War pushes inflation, deficit and rates higher: CPI and 10-year note auction in focus

The war in Iran is affecting the interest rate curve and adding inflationary pressure through higher oil prices. Markets are now focused on the US Consumer Price Index (CPI) release, and the 10-year Treasury note auction as key indicators for interest rate expectations.

Luis Francisco Ruiz
written by
Luis Francisco Ruiz

Market Analyst


US CPI (Wednesday 1:30pm): 2.4% could be a floor

On Wednesday at 1:30pm, the February 2026 US Consumer Price Index (CPI) will be released. Consensus forecasts expect inflation to match January’s levels, with headline CPI at 2.4% year-on-year and core CPI at 2.5%.

Although the disinflation trend has been positive in recent months, the recent rise in oil prices could reverse that progress. As a rule of thumb, a $10 increase in crude oil prices tends to raise CPI by around 0.2%.

PCE and CPI rising as rate cuts are delayed

The Cleveland Federal Reserve’s real-time inflation model, which incorporates daily petrol and crude oil prices, suggests CPI could rise to around 2.6% year-on-year in March.

Similarly, the model projects that the Personal Consumption Expenditures index (PCE), a key inflation gauge for the Federal Reserve (Fed), could increase by 0.2% to reach 2.8% year-on-year. The PCE data will be published on Friday at 1:30pm.

Higher inflation estimates have already affected Fed Funds futures markets. Traders now expect two additional rate cuts during this easing cycle, compared with three previously anticipated, and the timing of the next cut has shifted from June to July.

Rising risk premium and higher price expectations

Regardless of how the conflict in Iran evolves, whether the Strait of Hormuz reopens or strategic reserves are released, the underlying outlook appears to have shifted.
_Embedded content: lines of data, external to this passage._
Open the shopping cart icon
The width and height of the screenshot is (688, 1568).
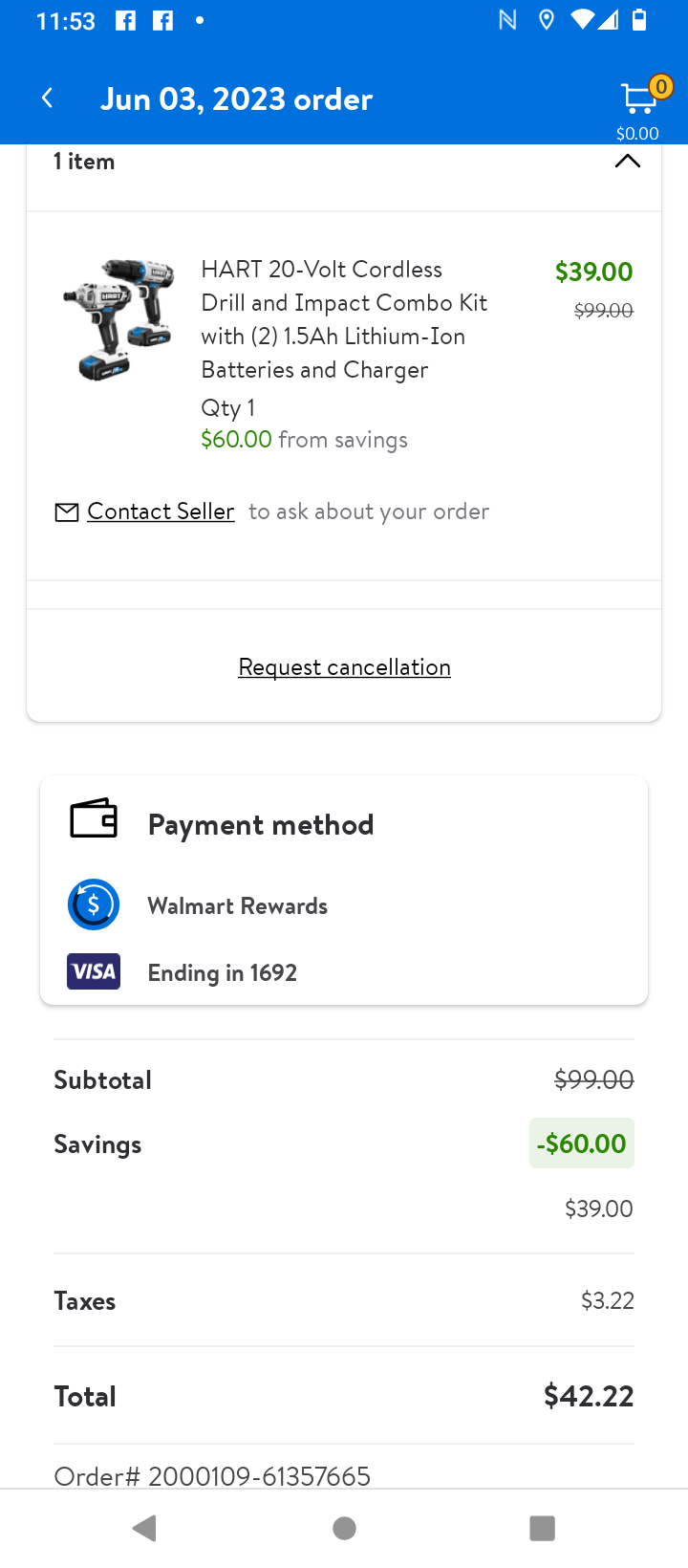tap(638, 99)
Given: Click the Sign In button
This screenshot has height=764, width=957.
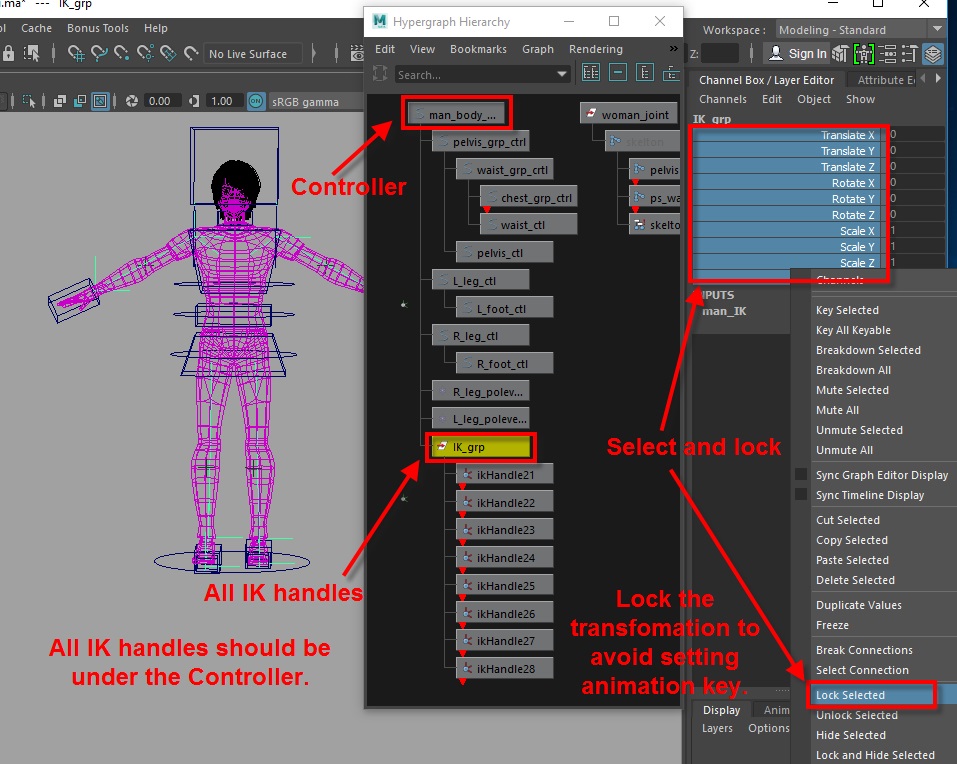Looking at the screenshot, I should point(797,54).
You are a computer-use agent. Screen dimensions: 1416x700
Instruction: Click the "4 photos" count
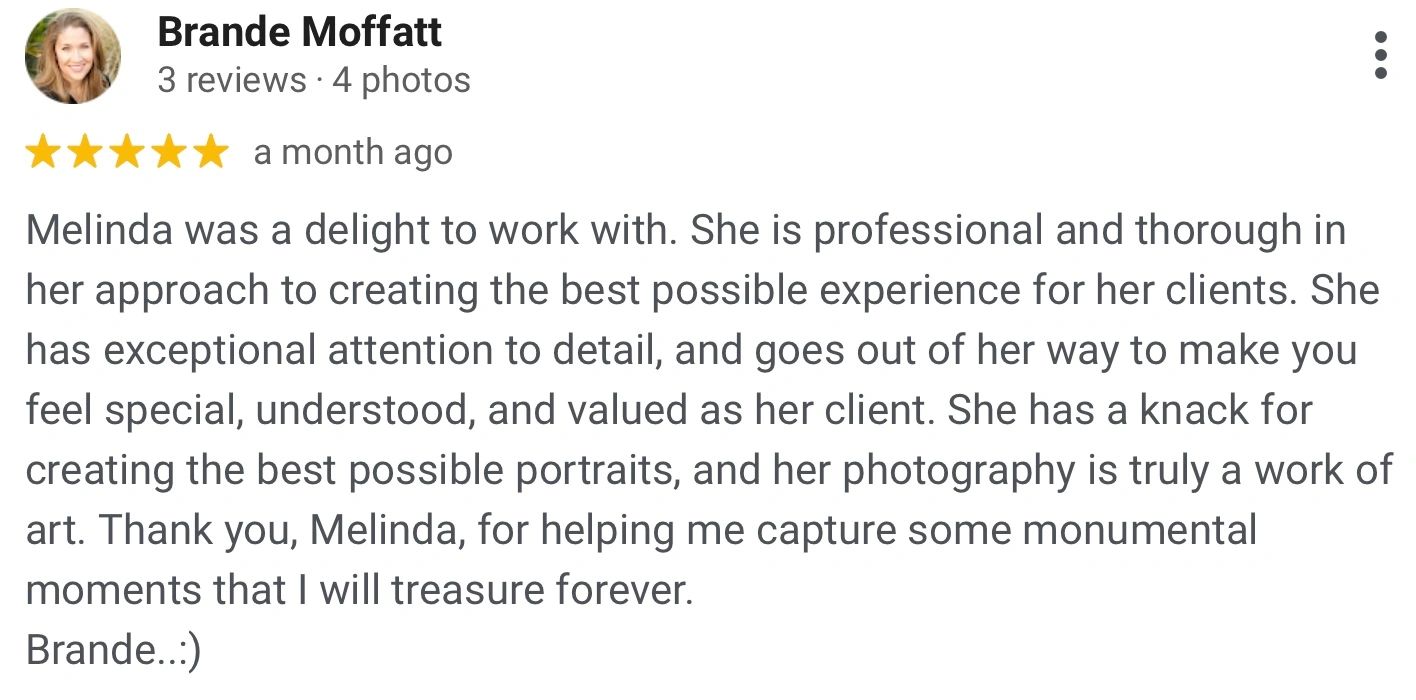click(x=401, y=80)
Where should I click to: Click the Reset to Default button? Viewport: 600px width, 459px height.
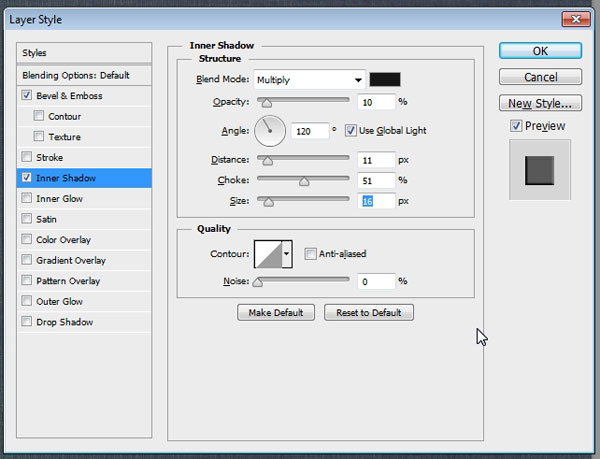[369, 313]
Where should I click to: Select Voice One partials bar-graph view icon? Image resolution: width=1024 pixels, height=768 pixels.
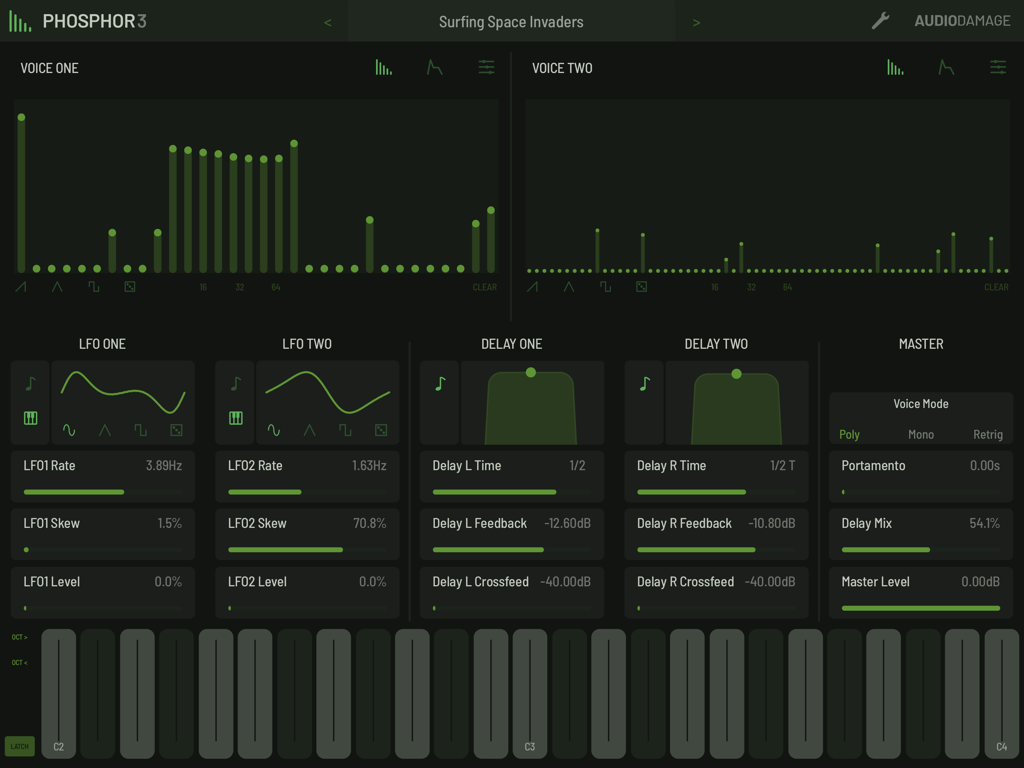coord(383,68)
In its latest Short-Term Energy Outlook (STEO), the US Energy Information Administration (EIA) sharply revised its forecast for the average Brent crude price in 2026, raising it from $58 per barrel to $79 per barrel. The EIA expects Brent to remain above $95 per barrel over the next two months.

Risk premium also rising in government debt

Within the interest rate curve, the largest increase has been observed at the long end. Yields on 10-year Treasury notes have risen by 15 basis points since the start of the conflict.

The war could also worsen the already high US fiscal deficit. Kent Smetters, director of the Penn Wharton Budget Model, estimates that a two-month conflict could cost the United States between $40bn and $95bn, depending on the level of ammunition use and troop deployment.

Given these pressures, investors will be watching demand for US government debt closely. The US Treasury will auction 10-year notes on Wednesday and 30-year bonds on Thursday, both at 6pm.